At the beginning and after 45 days, of a previously conducted study [8], we collected blood from twelve male New Zealand white rabbits and we determined PAF-levels and isolated leukocytes, platelets and plasma where we determined the specific activities of the four PAF-basic metabolic enzymes; PAF-CPT, Lyso-PAF-AT, PAF-AH and Lp-PLA2. Animal handling and treatment have been conducted as previously described [8]. In that study, twelve male New Zealand white rabbits of same weight and age were randomly divided into two groups of six animals each and were given specific diets for 45 days. Group A was the control group and was given typical diet supplemented with 1% cholesterol as atherogenic diet, while Group B was given atherogenic diet enriched with 0.06% (w/w) GSBPL. The research protocols of the study have been performed with the approval of local veterinary authorities and animal ethics committee.

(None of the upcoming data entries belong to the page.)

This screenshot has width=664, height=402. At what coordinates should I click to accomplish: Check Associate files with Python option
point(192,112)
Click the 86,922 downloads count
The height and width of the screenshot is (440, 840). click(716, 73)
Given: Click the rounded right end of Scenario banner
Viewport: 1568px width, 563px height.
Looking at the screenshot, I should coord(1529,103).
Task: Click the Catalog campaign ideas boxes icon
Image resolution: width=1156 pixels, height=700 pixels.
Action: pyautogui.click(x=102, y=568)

Isolation of plasma, leukocytes and platelets from blood of rabbits

An amount of 9.0 mL of blood from hypercholesterolemic rabbits was obtained from each rabbit in 1.0 mL of an anticoagulant solution of 0.085 M sodium citrate/0.065 M citric acid, at the beginning (0 days) and at the end (45 days) of the study where isolation of plasma, leukocytes and platelets were performed as previously described [26]. In each case protein was determined according to the method of Bradford [27] with BSA as the protein standard.

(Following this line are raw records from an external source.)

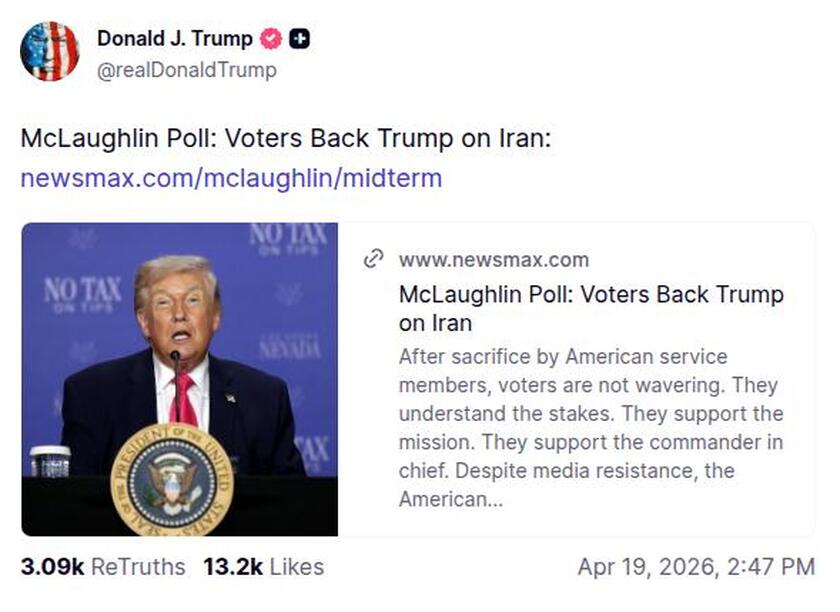Click the 13.2k Likes counter
Viewport: 840px width, 612px height.
pyautogui.click(x=261, y=567)
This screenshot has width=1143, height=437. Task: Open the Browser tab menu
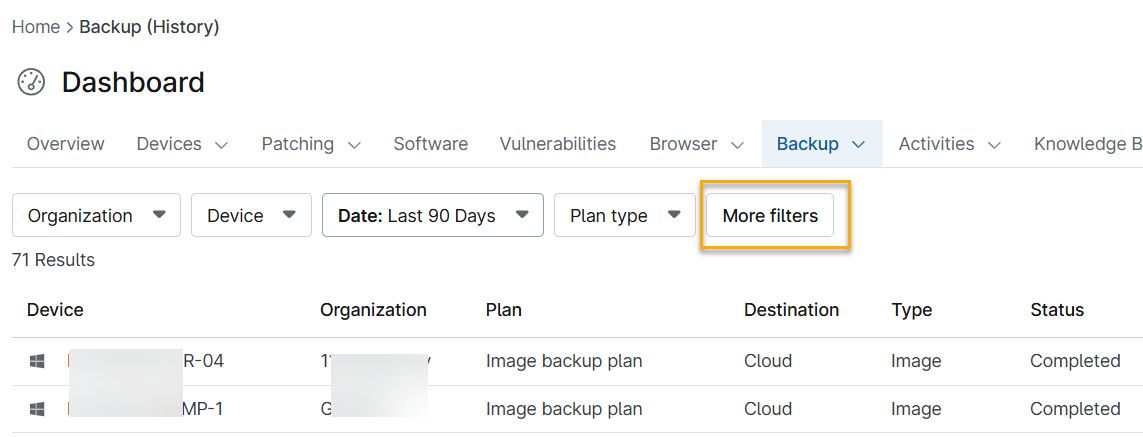[x=697, y=144]
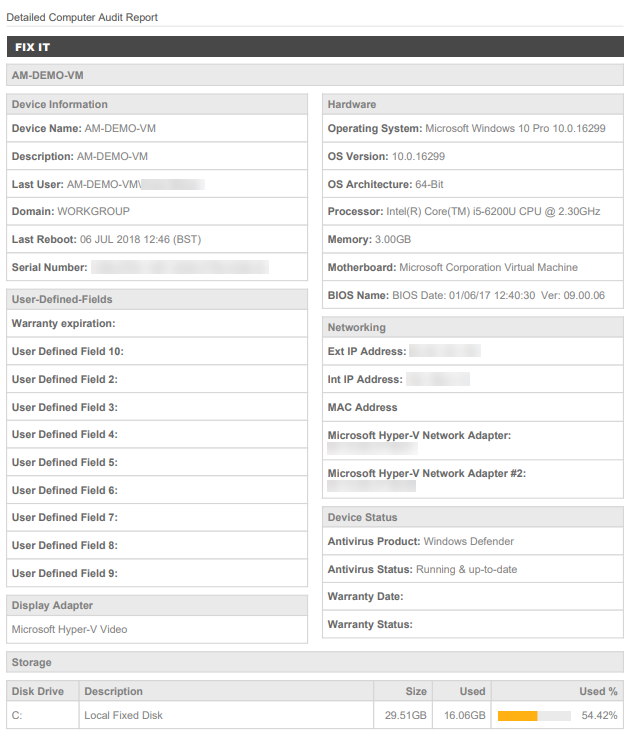Viewport: 630px width, 736px height.
Task: Select the Warranty expiration field
Action: [x=157, y=323]
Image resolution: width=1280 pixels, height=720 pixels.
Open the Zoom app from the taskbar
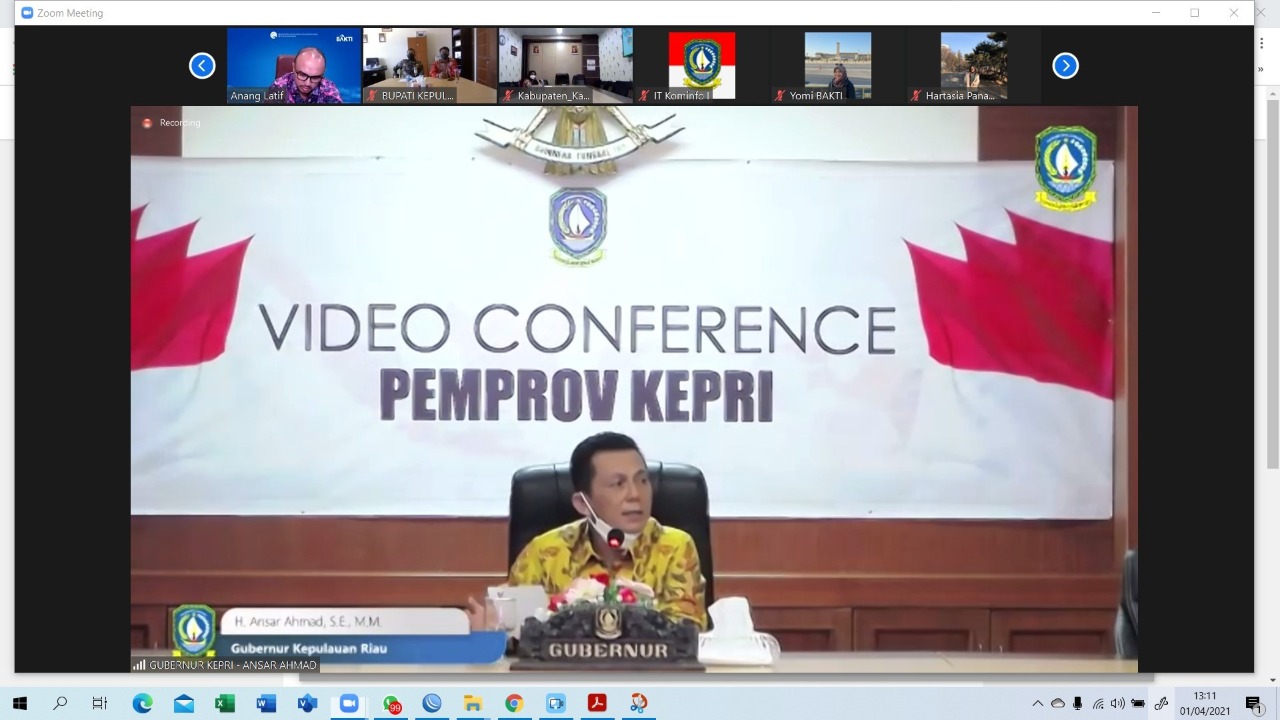[x=347, y=704]
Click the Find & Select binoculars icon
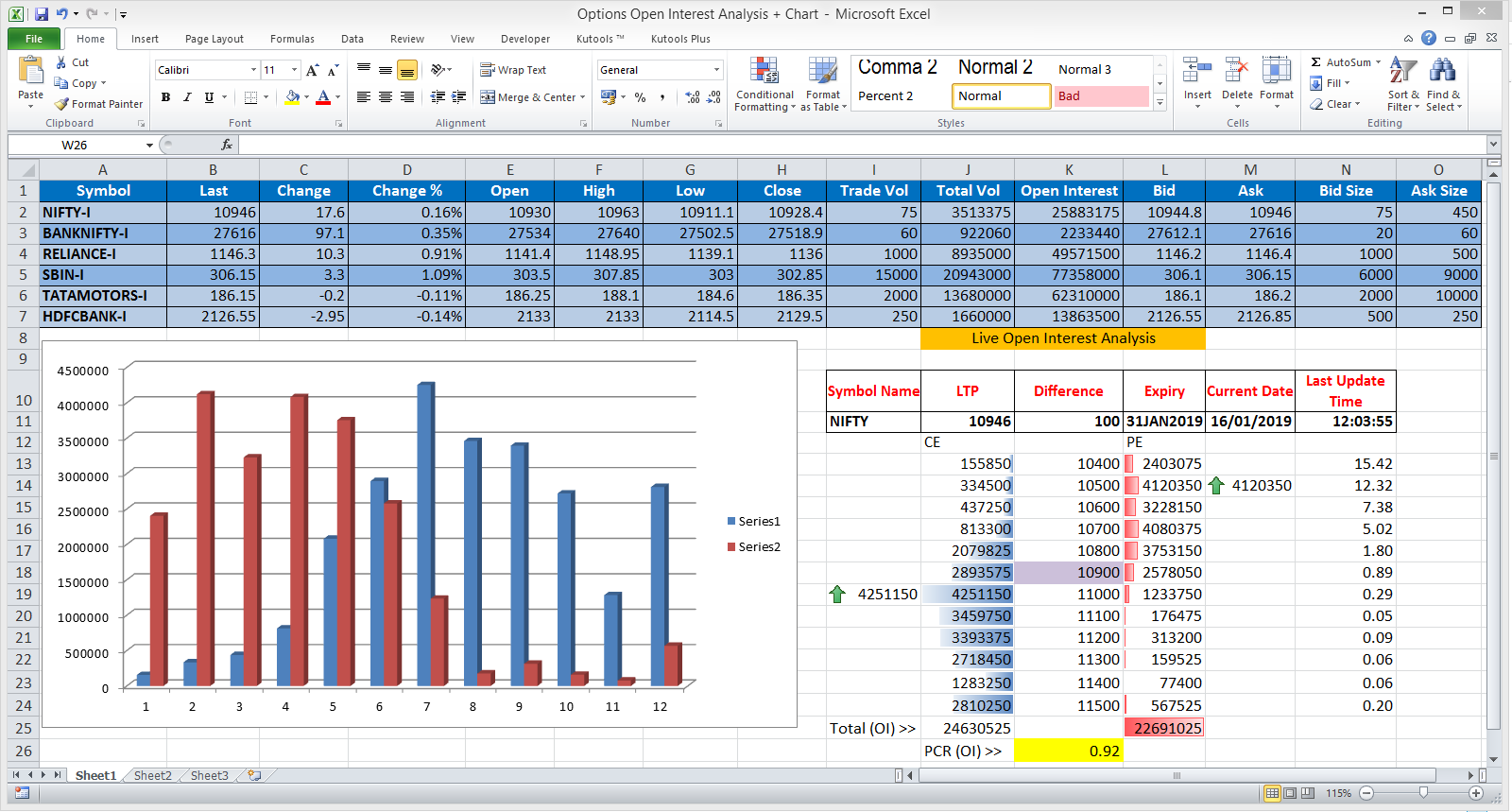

Determination of PAF-basic metabolic enzyme specific activities

We determined PAF metabolic enzyme specific activities in triplicate in aliquots of leukocyte and platelet homogenates or plasma prepared from blood of hypercholesterolemic rabbits taken at 0 and 45 days. PAF-CPT and Lyso-PAF-AT specific activities were determined as previously described [26,28]. Specific enzymes activities of PAF-CPT and Lyso-PAF-AT were expressed as nmol of produced PAF/min/mg of sample protein present in each assay. Specific activities of intracellular PAF-AH and Lp-PLA2 were determined as previously described by the TCA precipitation method [29]. We used aliquots of 2.0 μL of plasma to determine Lp-PLA2 specific activity and aliquots of leukocytes and platelet homogenates with a final concentration of 0.5 mg protein per mL per assay to determine PAF-CPT, Lyso-PAF-AT and intracellular PAF-AH specific activities.

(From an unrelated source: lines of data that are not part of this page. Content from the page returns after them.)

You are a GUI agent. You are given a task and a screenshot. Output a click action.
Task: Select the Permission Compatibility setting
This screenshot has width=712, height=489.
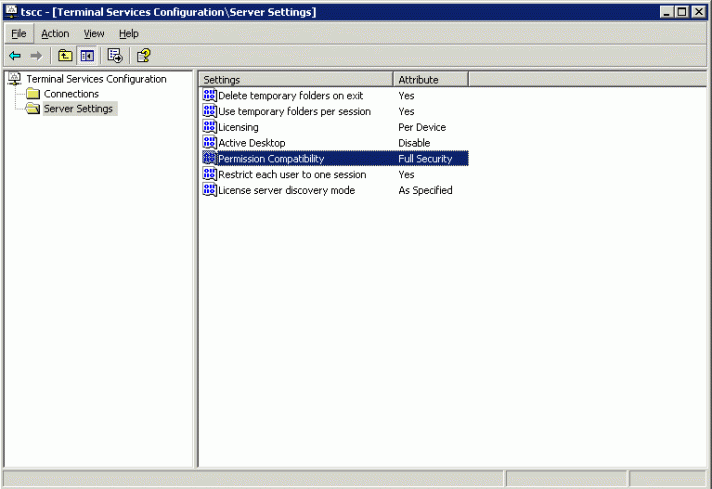[271, 159]
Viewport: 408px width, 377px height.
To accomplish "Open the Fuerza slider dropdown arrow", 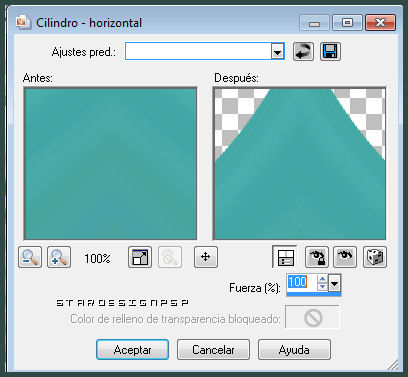I will click(334, 284).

Determination of PAF levels in rabbit blood

Determination of free PAF levels (PAF levels in plasma) and bound PAF levels (PAF levels in blood cells) was carried out in 5.0 mL of blood as previously described [30,31].

Statistical analysis

Normality of the data was examined by the Kolmogorov-Smirnov criterion before further analysis. Differences in enzyme specific activities and PAF levels within each group and between group A and B were conducted using the paired t-test and one way ANOVA test respectively. Data considered being statistically significant when p value was found below 0.05. The data were analyzed using a statistical software package (PASW 18 for Windows, SPSS Inc., Chicago, IL, USA).

Abbreviations

PAF: Platelet Acticating Factor; PAF-CPT: PAF Cholinephosphotransferase; Lyso-PAF-AT: Lyso-PAF-Acetyltransferase; PAF-AH: PAF-Acetylhydrolase; Lp-PLA2: Lipoprotein associated phospholipase A2; GSBPL: gilthead sea bream polar lipids; EPA: Eicosapentaenoic acid; DHA: Docosahexaenoic acid.

Competing interests

All authors declare that they have no competing interests.

Authors' contributions

All authors read and approved the final manuscript. NC contributed to the design and coordination of the study, she performed the measurements, collected and analyzed the data and drafted the manuscript. TAB contributed to the conception and design of the study, he participated in the performance of the measurements and in the analysis of the data and he drafted the manuscript. HCK, DCA and ZI contributed to the conception and design of the study, and edited the manuscript.

Acknowledgements

(1) The present research was partially supported by the State Scholarships Foundation of Greece - SSFG - (Dr AB Tsoupras holds a SSFG post-doctoral scholarship in Biochemistry).

(2) We would like to thank the aquaculture company NIREUS S.A. for their kindly donation of fish samples.

(3) Part of this work was presented in the 4th Greek conference of Atherosclerosis, Ioannina, Greece, October 2010.